[Pointing records for screenshots and pages]
## start
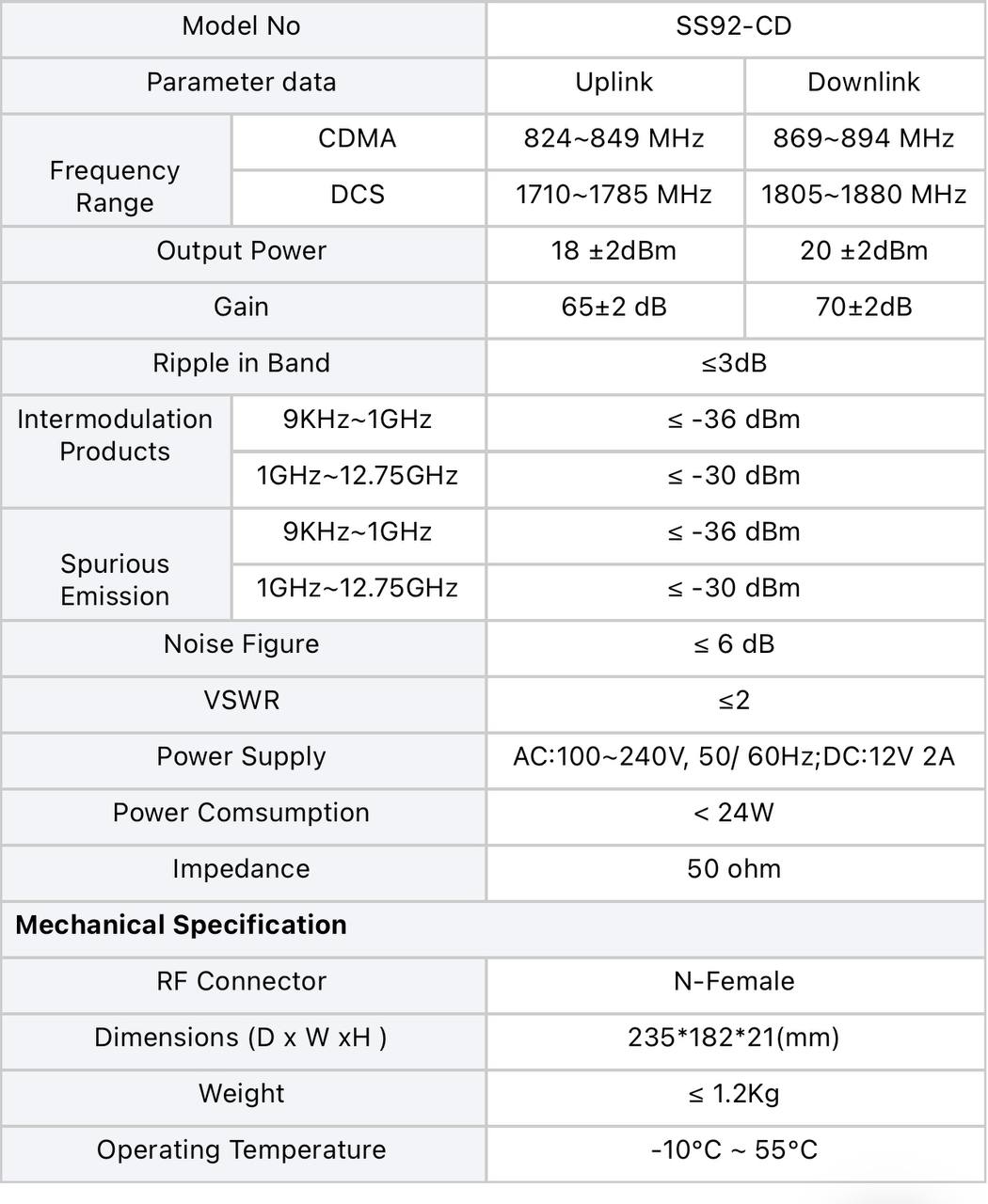Click the Intermodulation Products label
The width and height of the screenshot is (988, 1204).
[x=115, y=436]
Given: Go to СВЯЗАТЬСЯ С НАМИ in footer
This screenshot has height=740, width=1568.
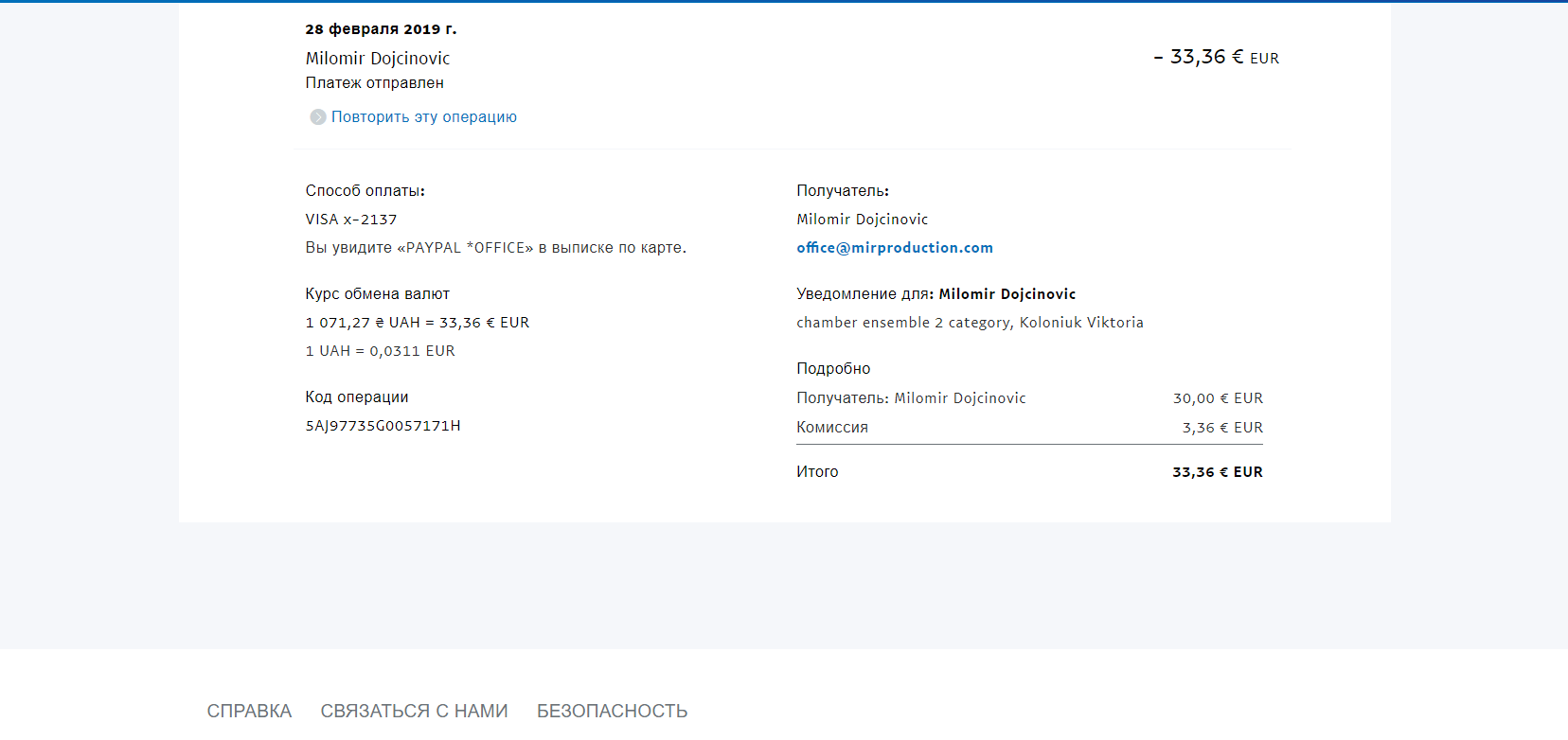Looking at the screenshot, I should [414, 711].
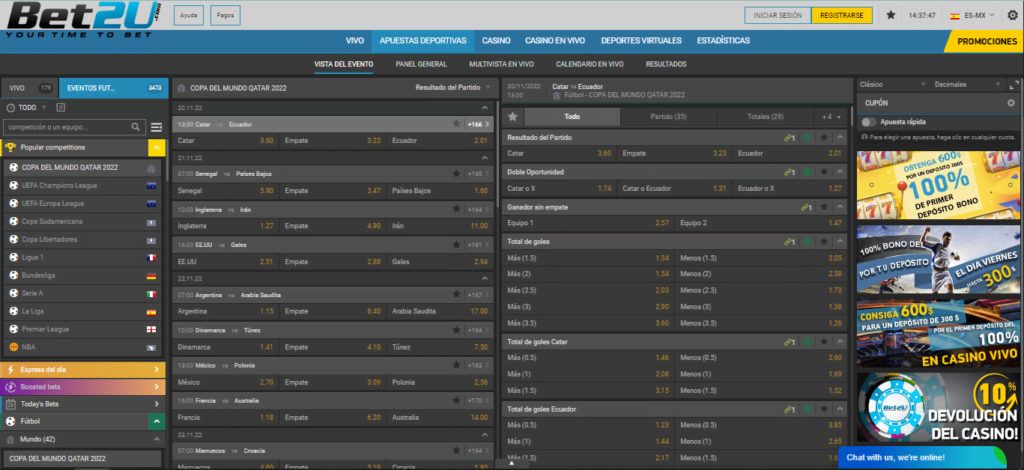Click list view icon beside search box
This screenshot has height=470, width=1024.
(156, 127)
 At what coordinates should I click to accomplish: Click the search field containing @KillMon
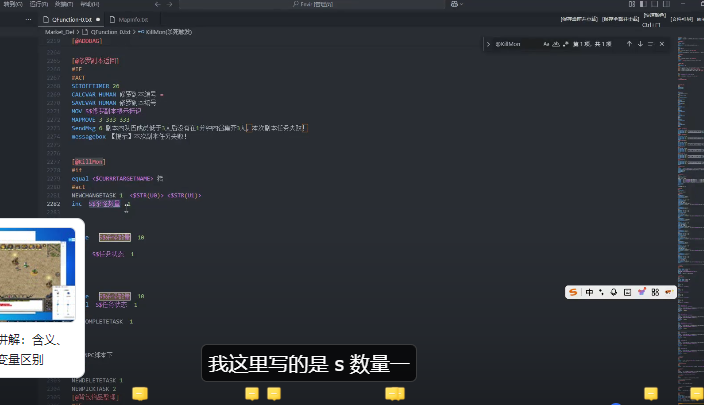pos(517,44)
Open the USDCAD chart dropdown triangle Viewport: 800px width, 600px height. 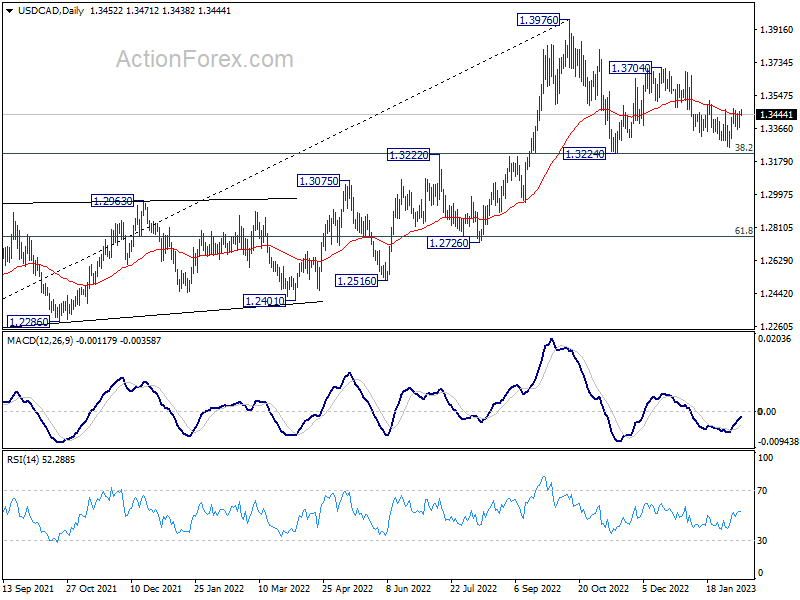(x=10, y=11)
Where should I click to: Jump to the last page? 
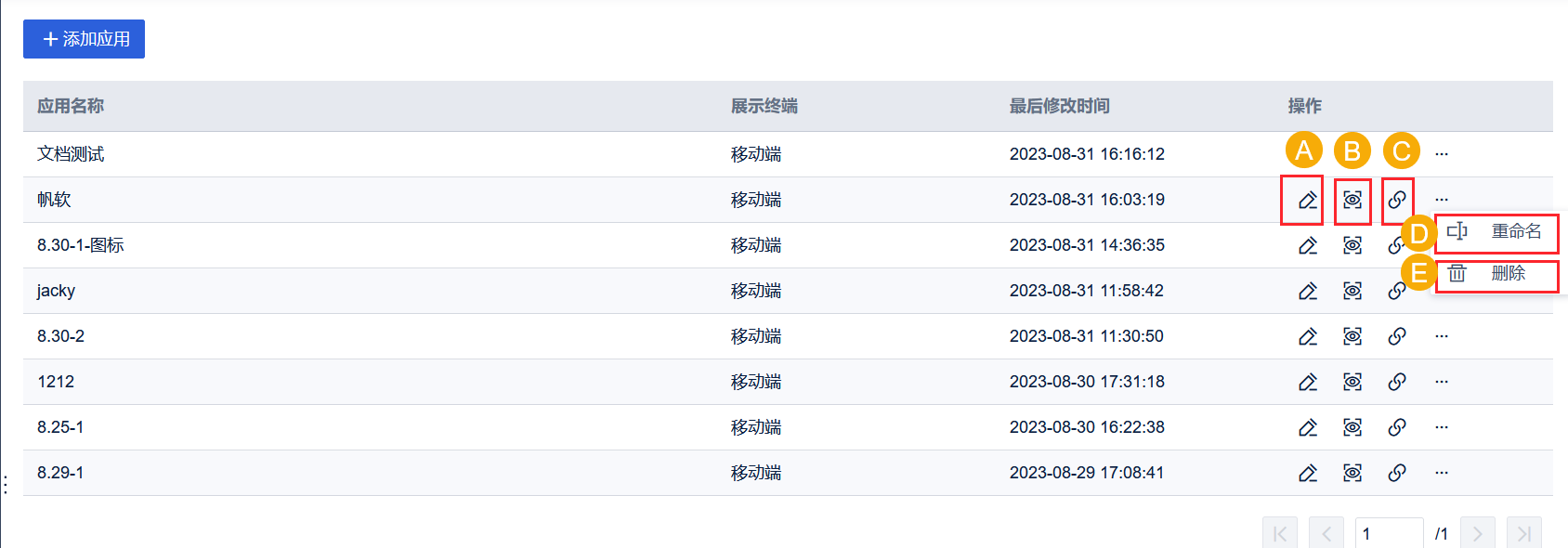pos(1523,533)
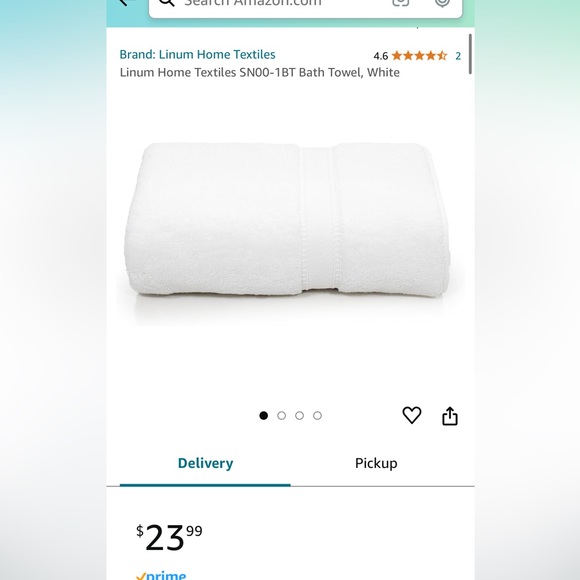Tap the search magnifier icon
This screenshot has width=580, height=580.
[166, 3]
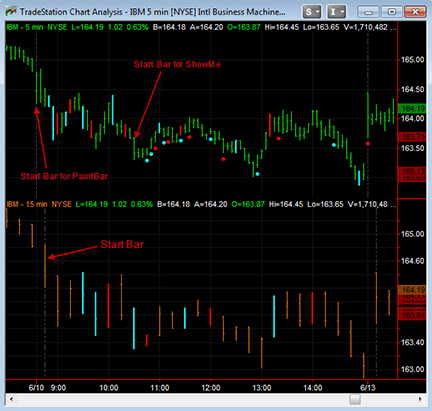This screenshot has width=432, height=411.
Task: Click the 6/13 date marker on time axis
Action: pos(368,388)
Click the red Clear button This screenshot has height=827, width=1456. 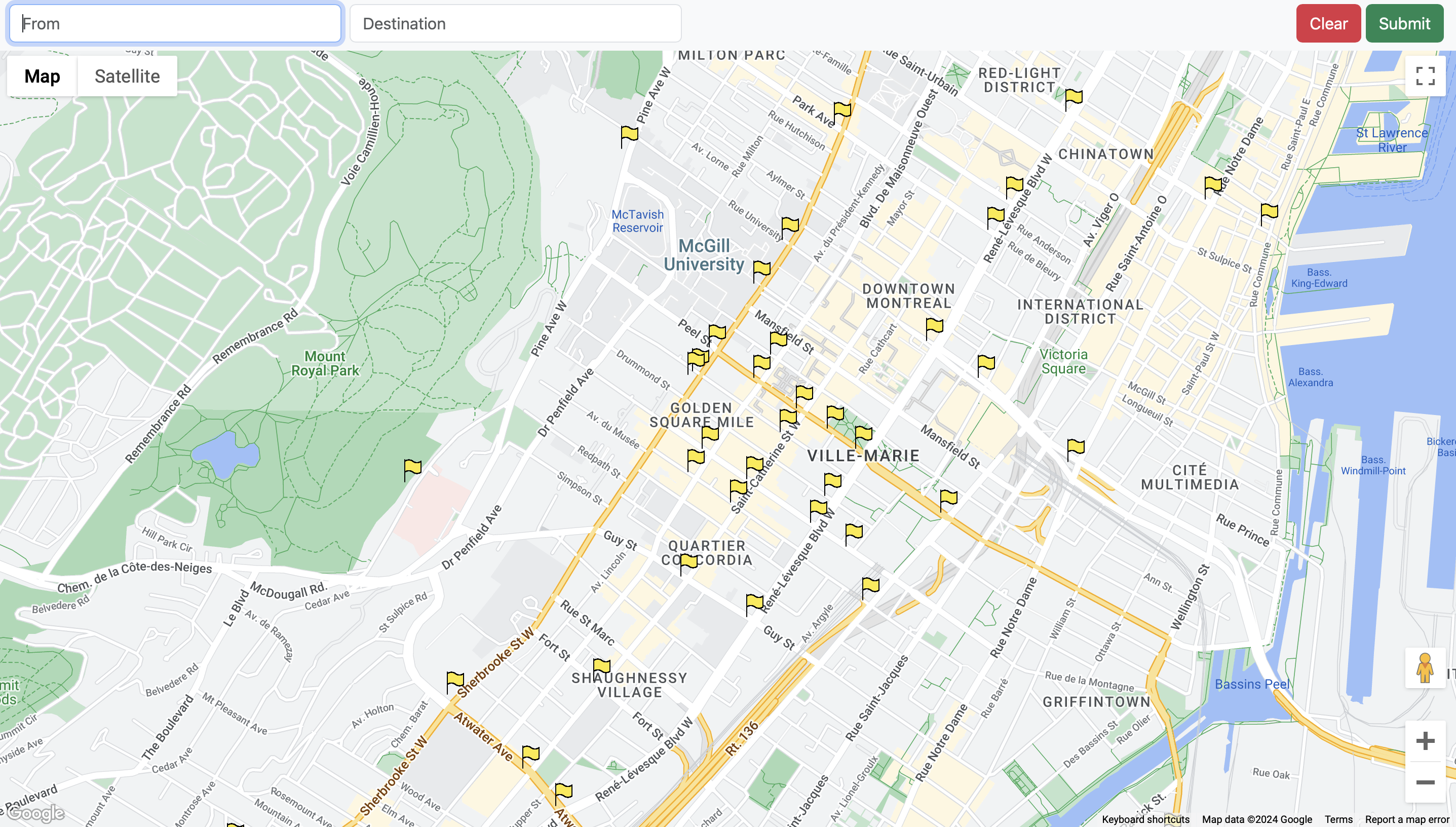click(1328, 23)
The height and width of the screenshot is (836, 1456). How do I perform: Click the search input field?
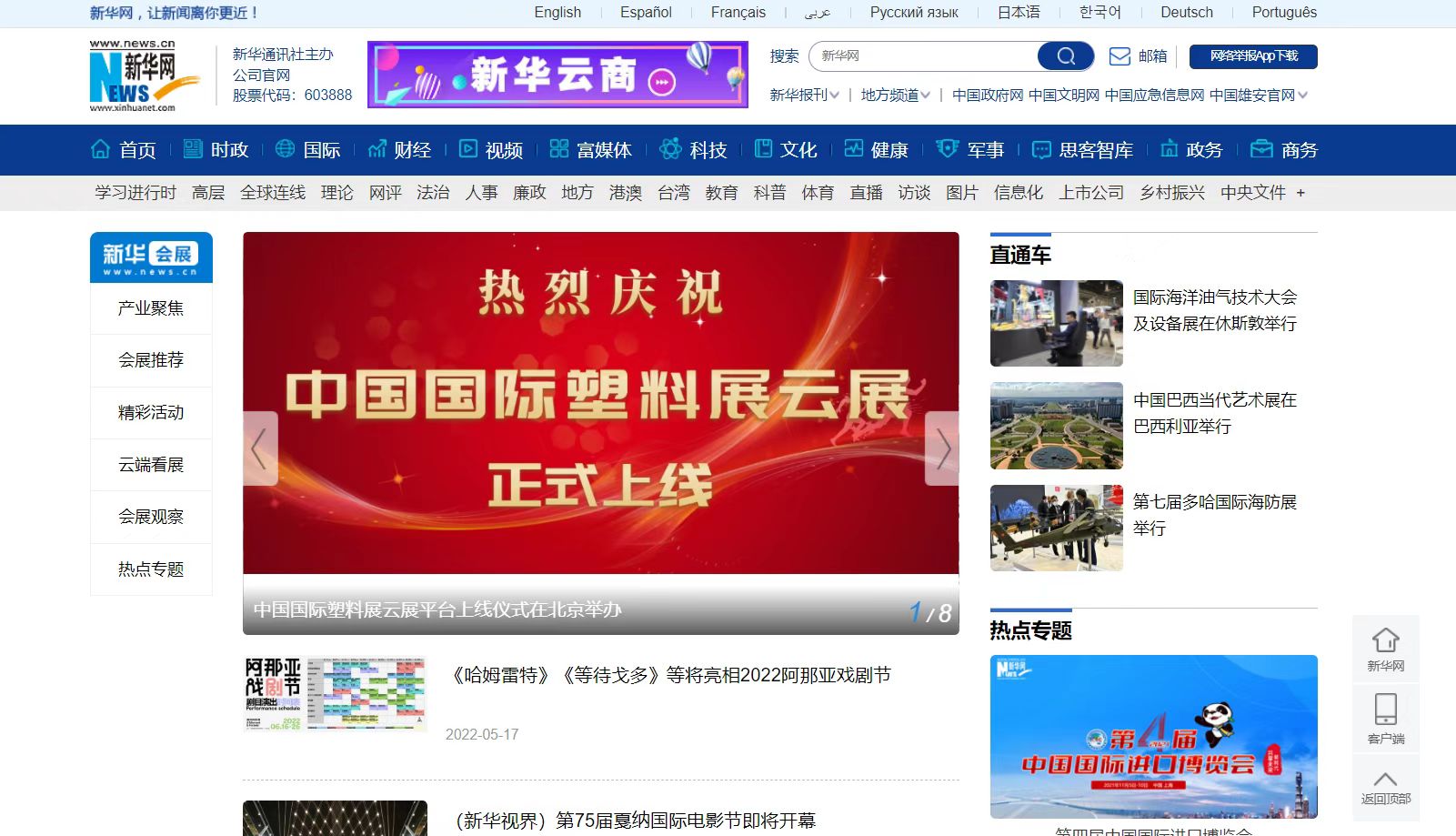(x=923, y=56)
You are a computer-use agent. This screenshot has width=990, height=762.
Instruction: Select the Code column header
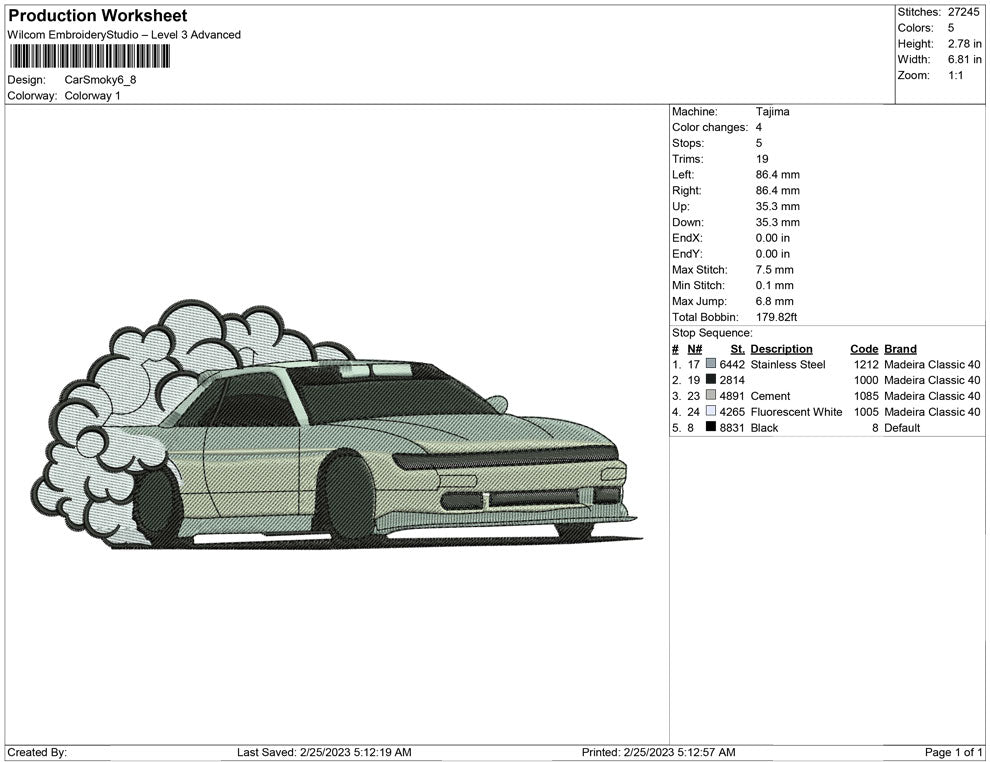864,349
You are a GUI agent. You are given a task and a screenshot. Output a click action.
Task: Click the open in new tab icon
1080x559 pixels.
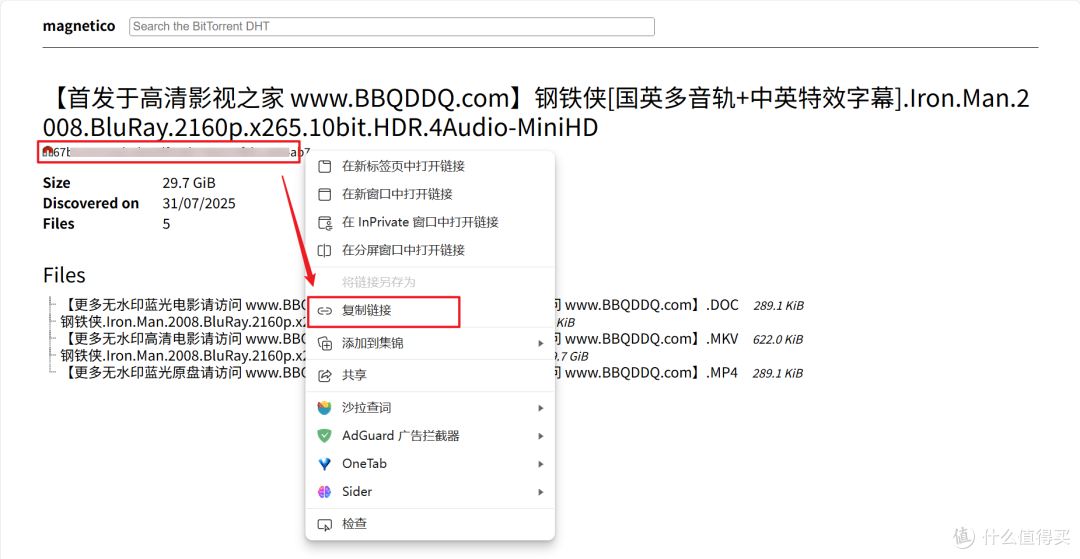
## end
TASK TO COMPLETE: Report each line of the records above that contains the string "agent". Uppercase and lowercase letters count as different.

SOLUTION TO THIS TASK:
You are a computer-use agent. This screenshot has width=990, height=762.
You are a GUI agent. You are given a task and a screenshot. Output a click action.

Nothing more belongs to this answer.